TEXT PROVIDED |
┄┄┄┄┄┄┄┄┄┄┄┄┄┄┄┄┄┄┄┄

Calulate the elements of \({\bf W}\) for a Poisson regression- both with log and identity link. Compare.
Calulate the elements of \({\bf W}\) for a binary regression - both with logit and identity link. Compare.
(New) Which insight did this give you into the role of the link function and its effect on the covariance for the parameter estimates?
Let \(Y_1,Y_2,\ldots,Y_N\) be independent and exponentially distributed random variables, where \(Y_i\) has the density
\[f(y_i ; \alpha_i)=\alpha_i e^{-\alpha_iy_i} \text{ for } y_i>0, \alpha_i>0, i=1,2,\ldots,N.\]
a) Show that the distribution of \(Y_i\) comes from the exponential family. Use the general formulas to find E(\(Y_i\)) and \(\text{Var}(Y_i)\) as functions of \(\alpha_i\).
b) Show that the log-likelihood for the data \(y_1, \dots, y_n\) can be written as
\[ l = \sum_{i=1}^N \{-\alpha_i y_i + \ln \alpha_i\} \]
Use this to show that the deviance for a generalized linear model with estimated expectations \(\hat{\mu_i} = \hat{y_i}\) is
\[ D = 2 \sum _{i=1}^N \left\{ \frac{y_i-\hat y_i}{\hat y_i} - \ln \left(\frac{y_i}{\hat y_i} \right) \right\}\]
d) We want to test the null hypothesis
\[H_0: \ \alpha_1 = \alpha_2 = \cdots = \alpha_N = \alpha \]
against the alternative hypothesis that at least one \(\alpha_i\) is different from the others.
Use b) to find a test statistic for this problem.
What distribution does this test statistic have under \(H_0\)?
New: could you also use the Wald test? Explain how to do that (no need to calculated the mathematically explicit test statistic).
Assume that \(Y_1, \dots, Y_N\) are independent continuous distributed random variables, where the density of \(Y_i\) is given by
\[ f(y_i; \gamma_i) = \begin{cases} \frac{\gamma_i^2}{2}y_ie^{-\gamma_iy_i} &\text{ for } y_i \geq 0 \\ 0 &\text{ else} \end{cases}\]
where \(\gamma_i\) is a scalar parameter.
a) Show that the distribution of \(Y_i\) comes from the exponential family. Hint: usually we choose to let \(\phi=\frac{1}{2}\).
Use the general formulas to show that E\((Y_i) = 2/\gamma_i\) and Var\((Y_i) = 2/\gamma_i^2\).
Assume a GLM for \(Y_1, \dots, Y_N\) where the distribution of \(Y_i\) is as above for all \(i\), with the following link function:
\[\eta = g(\mu) = \ln(\mu) = x^T\beta\]
where \(x, \ \beta \in {\rm I\!R}^p\) and \(\mu\) is the expected value of \(y\).

┄┄┄┄┄┄┄┄┄┄┄┄┄┄┄┄┄┄┄┄

MATERIAL SHOWN |
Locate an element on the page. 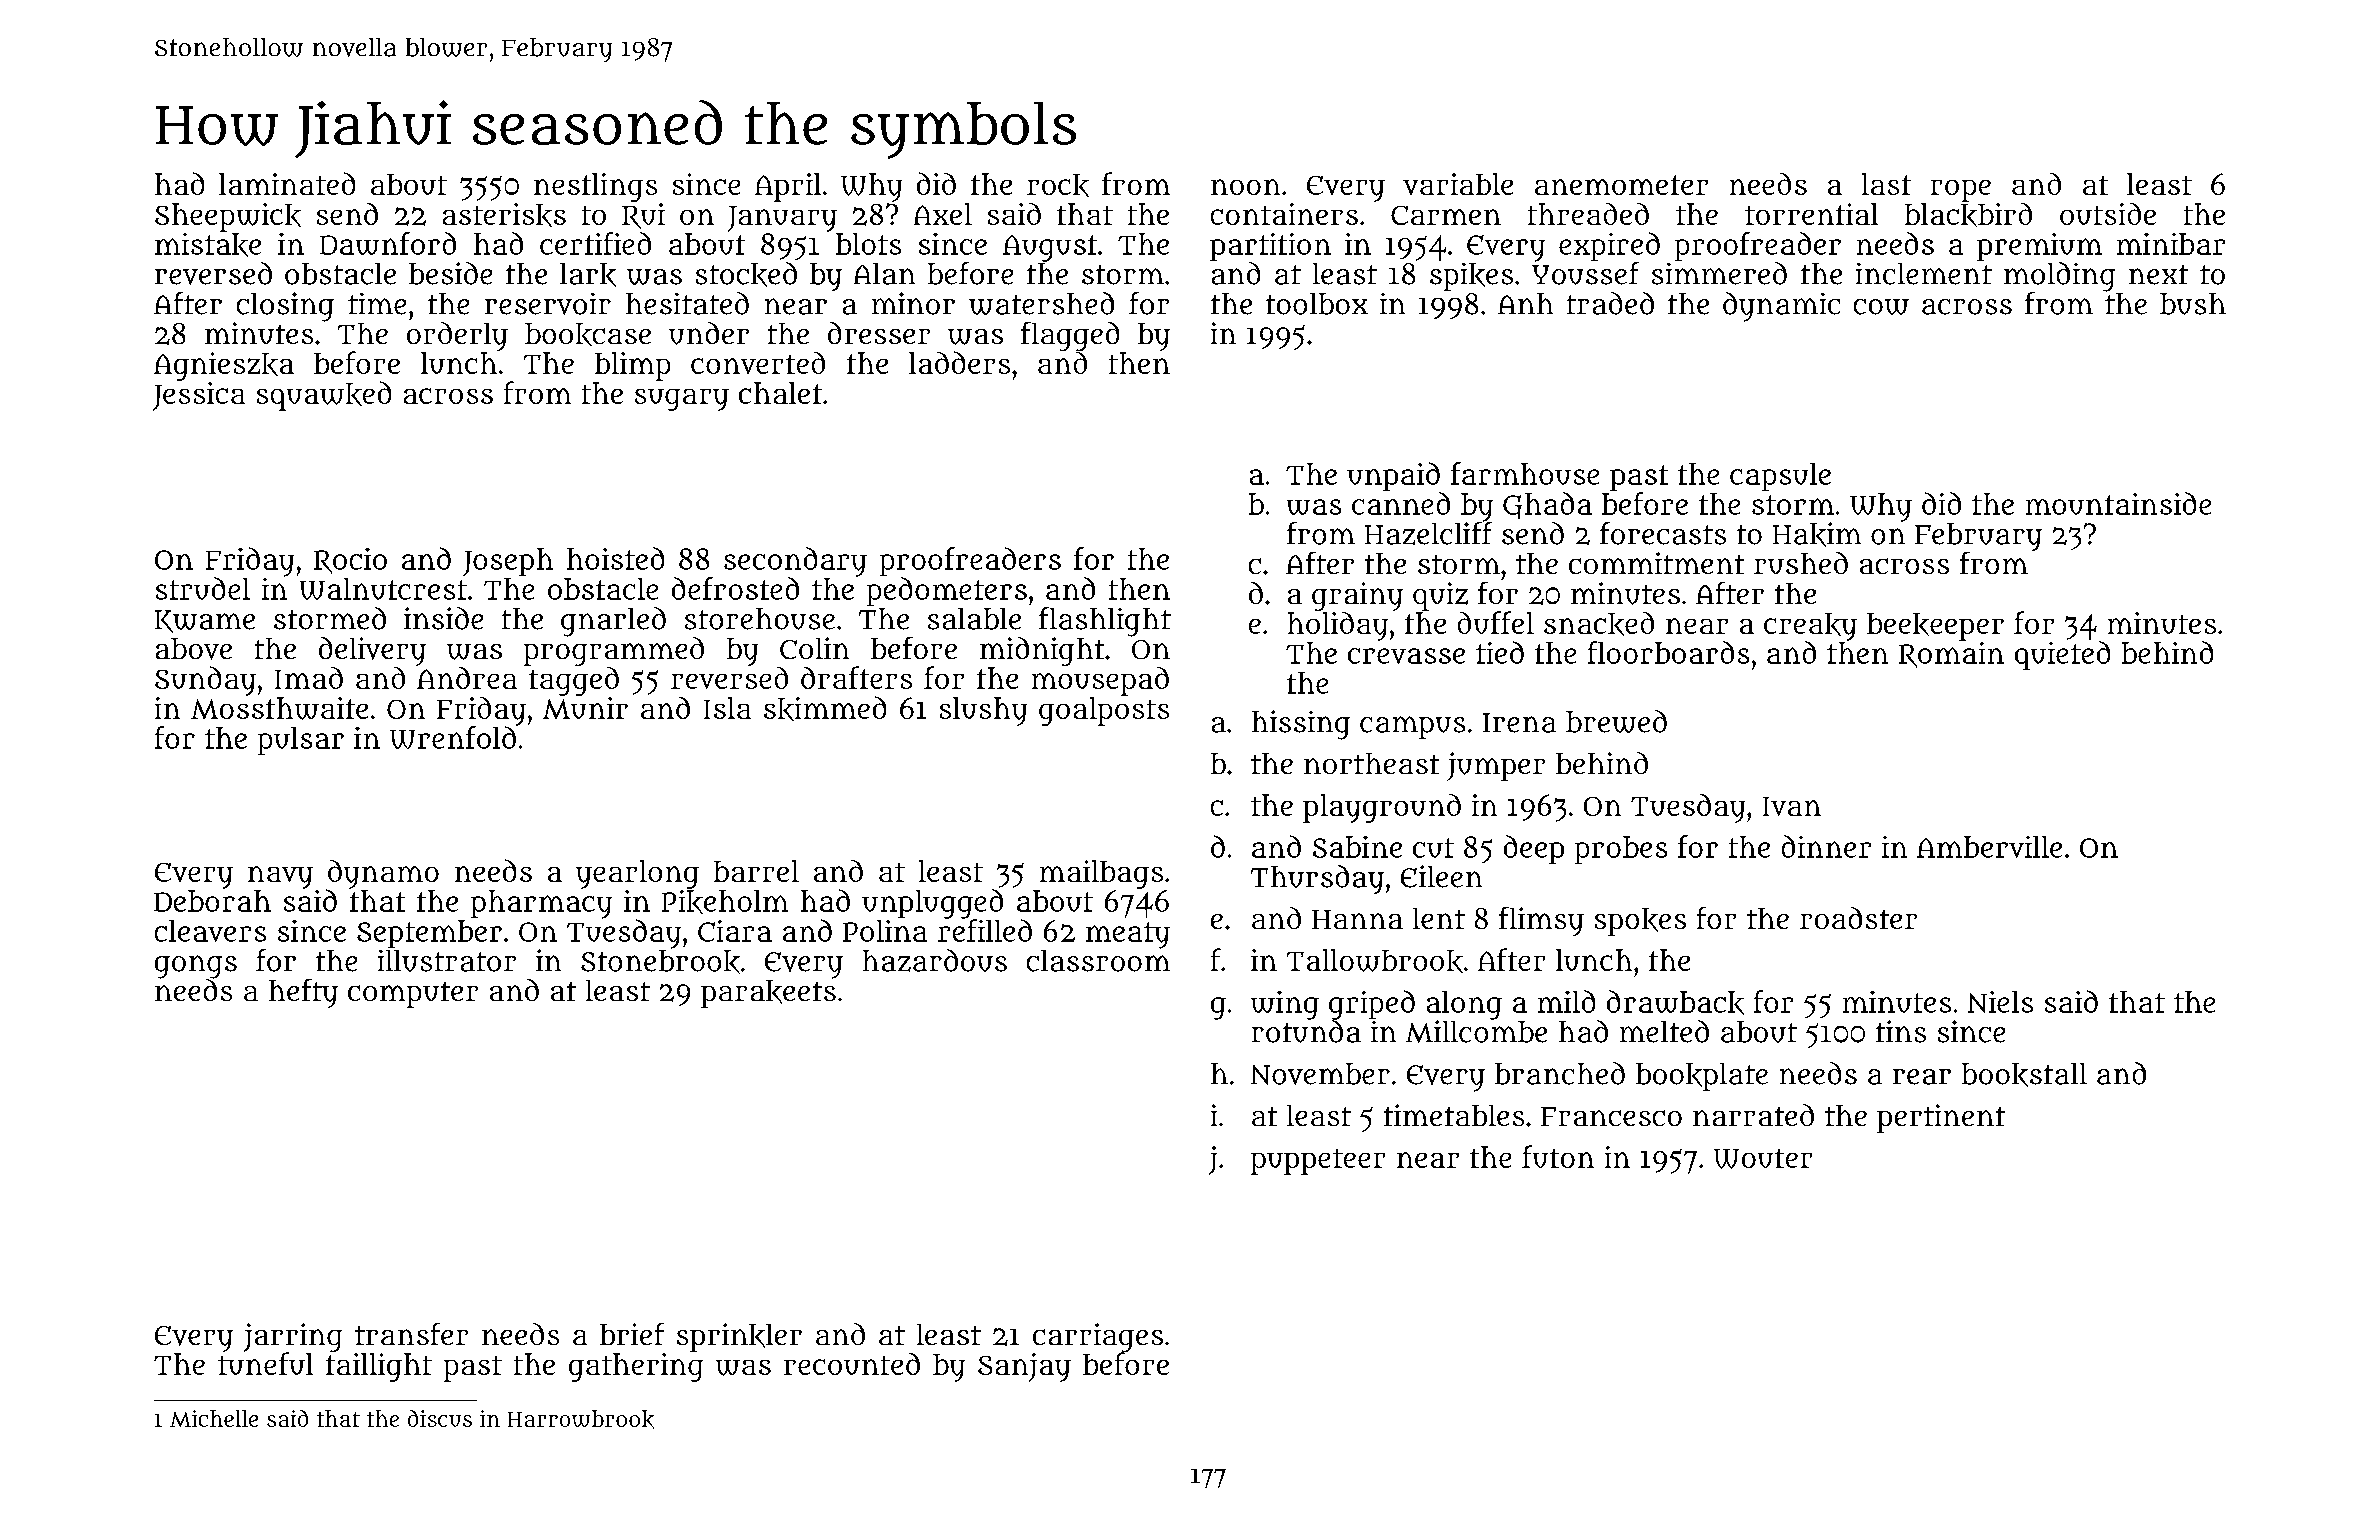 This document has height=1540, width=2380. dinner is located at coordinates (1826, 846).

┄┄┄┄┄┄┄┄┄┄┄┄┄┄┄┄┄┄┄┄

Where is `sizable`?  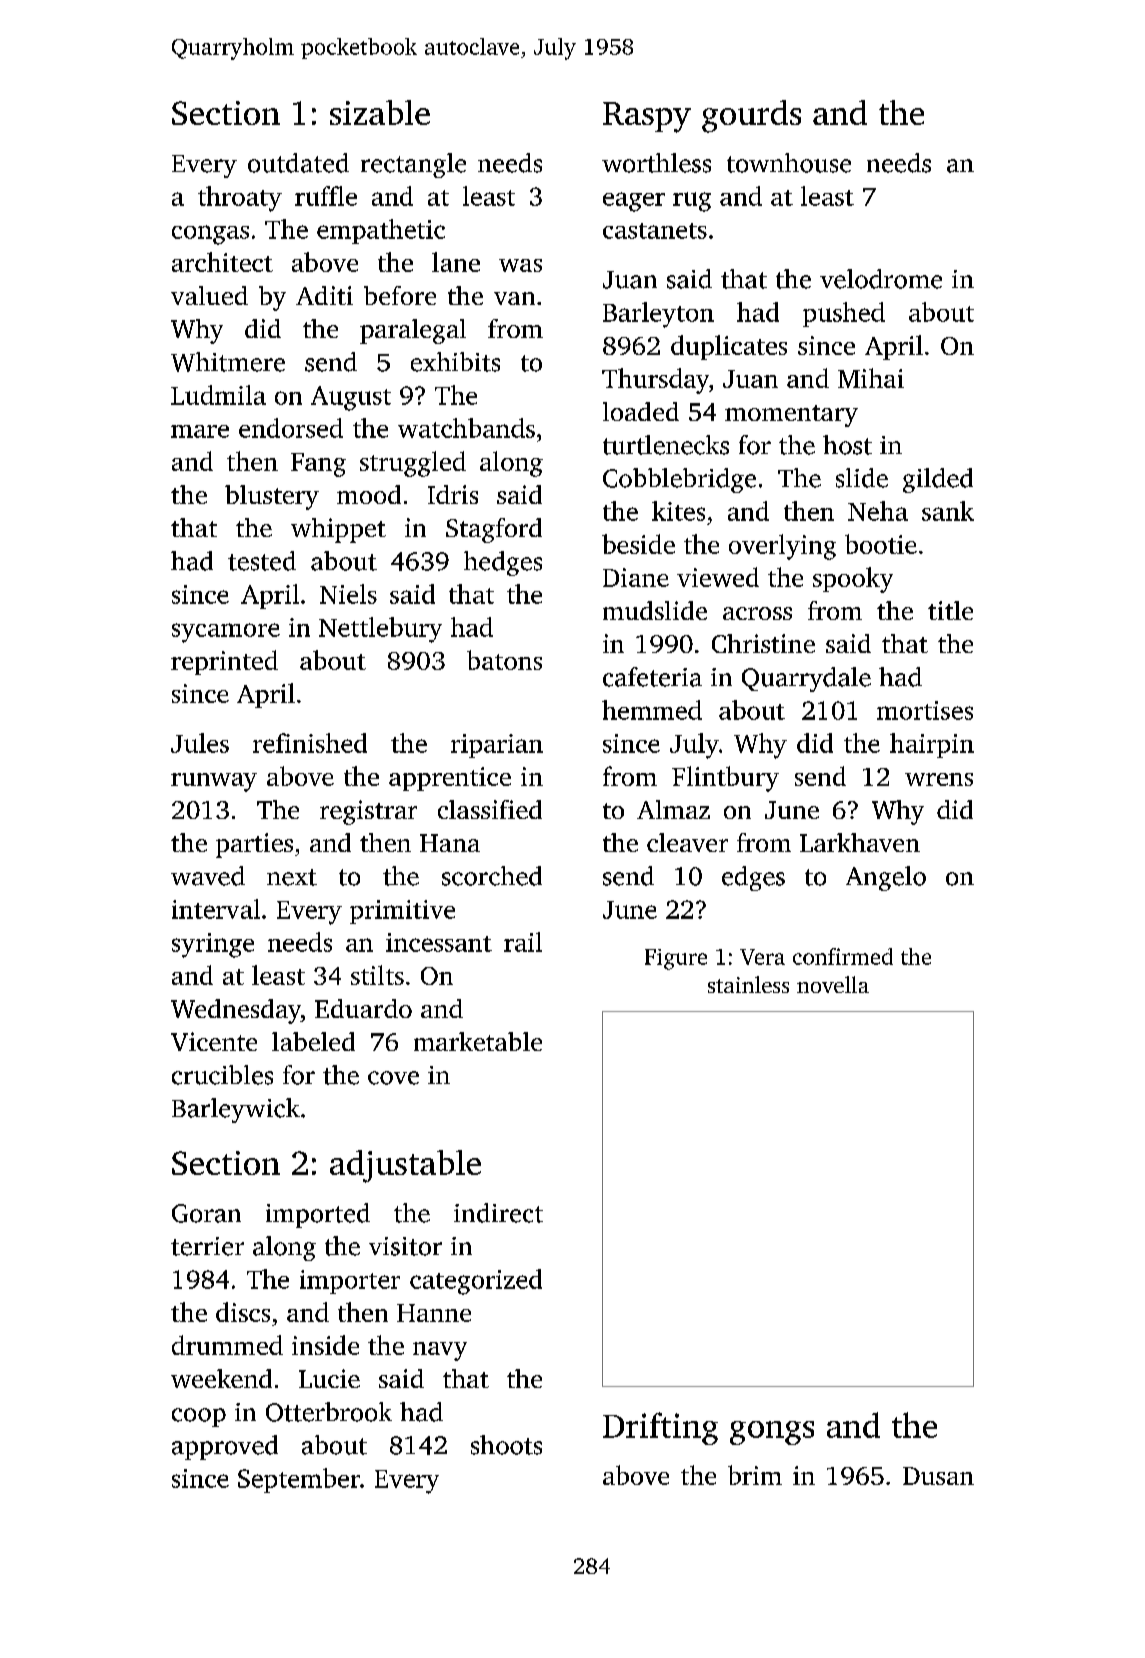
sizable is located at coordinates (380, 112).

┄┄┄┄┄┄┄┄┄┄┄┄┄┄┄┄┄┄┄┄

REQUIRED TASK | Extend the generalized linear model exercises past their final sentence. The entries play no part in what follows.

WRITTEN ANSWER |
b) Use general formulas to find the score vector \(s(\beta) = [s_1(\beta), \dots, s_p(\beta)]^T\) and the expected Fisher information matrix \(F(\beta) = [F_{ij}(\beta)]_{i,j = 1}^p\), expressed using \(y_1, \dots, y_N, \beta, N\) and the covariates \(x\).
Write down the equation that can be used to find the MLE for \(\beta\). Note that this is a recursive equation.
c) Write down the log-likelihood for the model above. Use this to find the deviance \(D\) for the model as a function of \(y_1, \dots, y_N\) and \(\hat{y_1}, \dots, \hat{y_N}\), where \(\hat{y_i}\) is the estimated expected value of \(y_i\).
Find an expression for the deviance residuals \(d_i\) using \(y_i\) and \(\hat{y_i}\).
We assume that the random variable \(\Lambda\) is gamma distributed with pdf
\[f(\lambda; \nu, \mu) = \frac{(\nu/\mu)^\nu}{\Gamma(\nu)} \lambda^{\nu-1} e^{-\lambda/\mu}; \ \lambda > 0\]
and further that given \(\Lambda = \lambda\), the random variable \(Y\) is Poisson distributed with parameter \(\lambda\). Thus the conditional pmf of \(Y\) given \(\Lambda = \lambda\) takes the form
\[\text{P}(Y = y | \lambda)= \frac{\lambda^y}{y!} \exp(-\lambda), \ y = 0, 1, 2, \dots.\]
a) Show that the marginal pmf of \(Y\) is given by \[p(y; \mu, \nu) = \frac{\Gamma(y+\nu)}{\Gamma(\nu)\Gamma(y+1)} \left(\frac{\mu}{\mu+\nu}\right)^y \left(\frac{\nu}{\mu+\nu}\right)^\nu; \ y = 0, 1, 2, \dots\] This is the negative binomial distribution.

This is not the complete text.